• **Written tasks**:
a - In the article on router security below, how many devices did the Misfortune Cookie flaw affect?
b - List every network service or protocol the article on router security below mentions by name.

• **Article**:
++++++++++++++++++++

As a temporary mitigation, the Cert advisory said organisations could write firewall rules that block telnet or SNMP on the device. Telnet network services are used by some manufacturers for remote support.

In March, Cisco consultants Kyle Lovett and Dor Tumarkin told the CrestCon & IISP Congress 2015 in London that unscrupulous internet service providers (ISPs) distribute routers that often have several security vulnerabilities.

“Wide swathes of IP space are being made vulnerable through ISPs in developing countries distributing routers with default passwords that can be easily found on the internet,” said Lovett.

He estimated at that time that between 25 million and 80 million devices used in small office and home office environments could be accessed remotely because default passwords are rarely changed by users.

One of the biggest router security vulnerabilities to date was discovered in December 2014 by security firm Check Point.

The flaw, dubbed Misfortune Cookie, affected more than 12 million devices running an embedded webserver called RomPager.

By exploiting the vulnerability, attackers could carry out man-in-the-middle attacks to enable access to traffic entering and leaving routers built by most manufacturers.

An attacker needed only to send a single packet containing a malicious HTTP cookie to exploit the vulnerability, corrupting memory on the device and allowing remote administrative access to it.

++++++++++++++++++++

• **Listed records**:
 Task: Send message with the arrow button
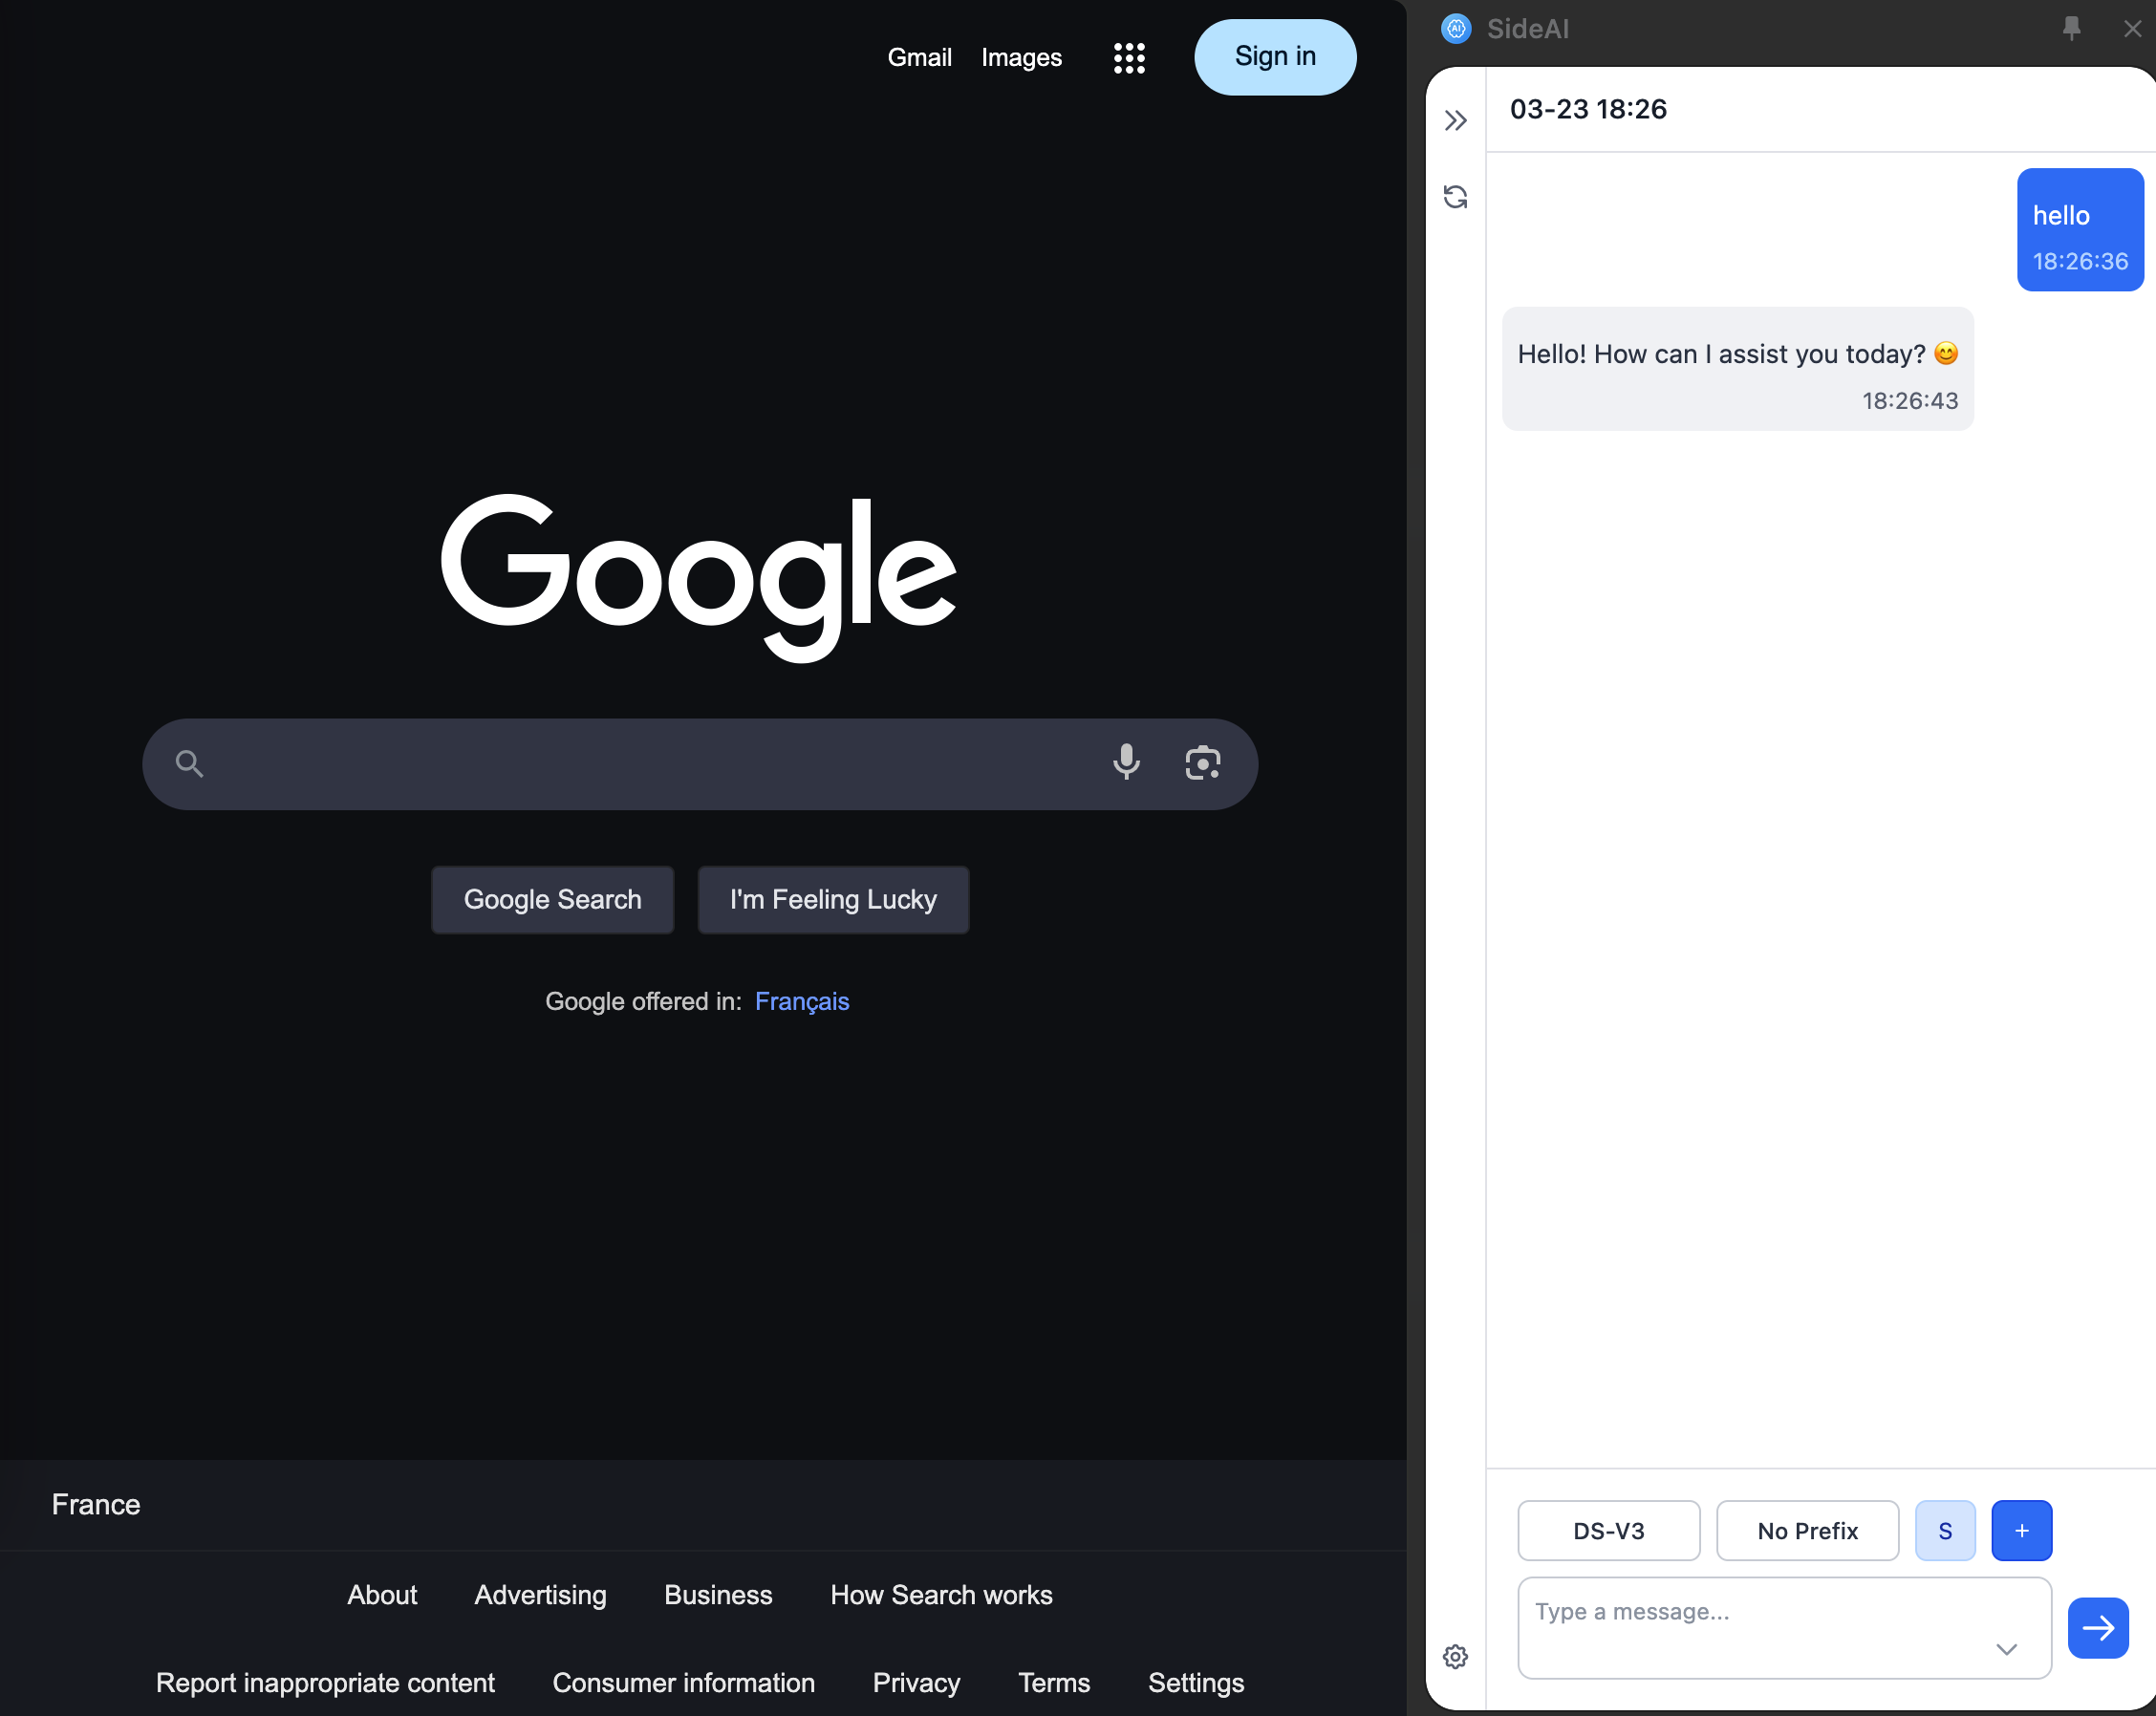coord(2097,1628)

++++++++++++++++++++

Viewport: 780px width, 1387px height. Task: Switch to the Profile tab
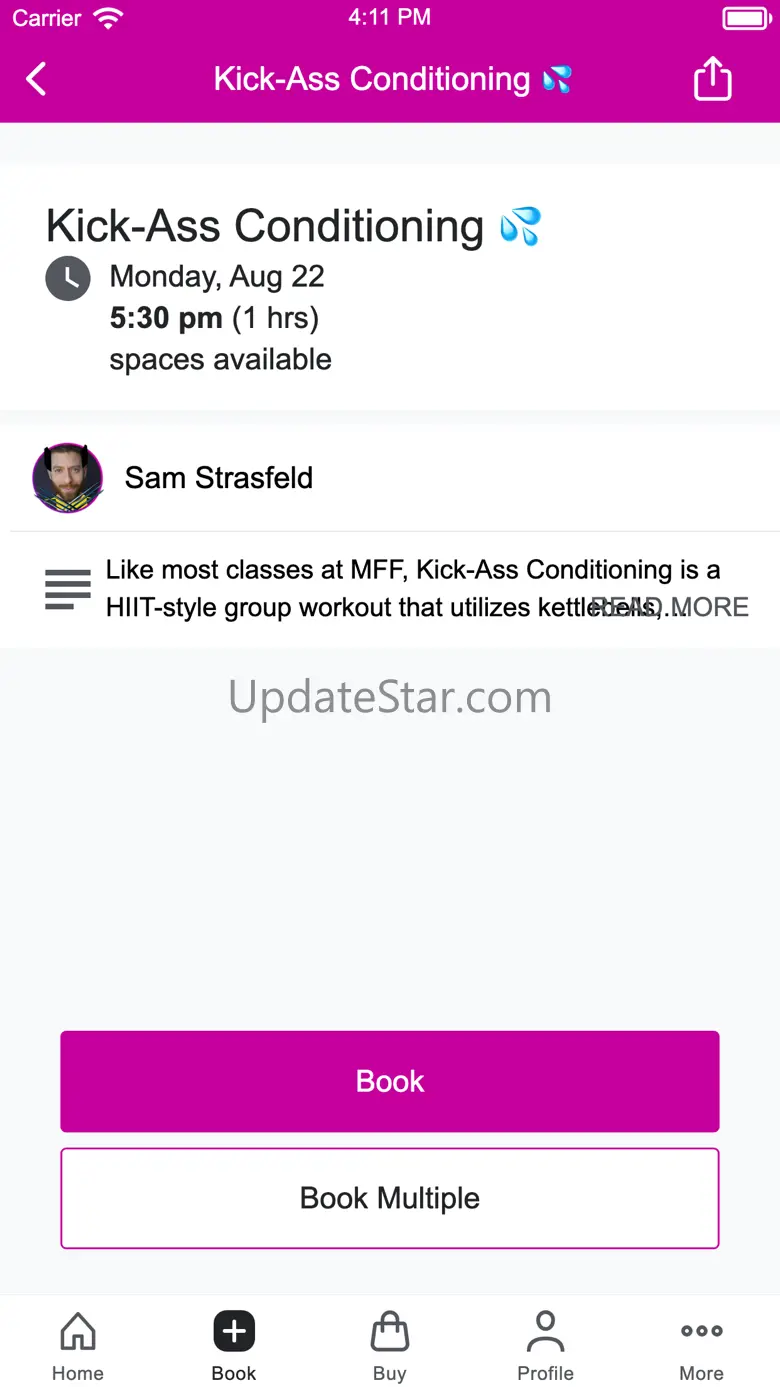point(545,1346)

++++++++++++++++++++

• **Task answers**:
a - More than 12 million devices running the RomPager embedded webserver.

b - Telnet, SNMP, HTTP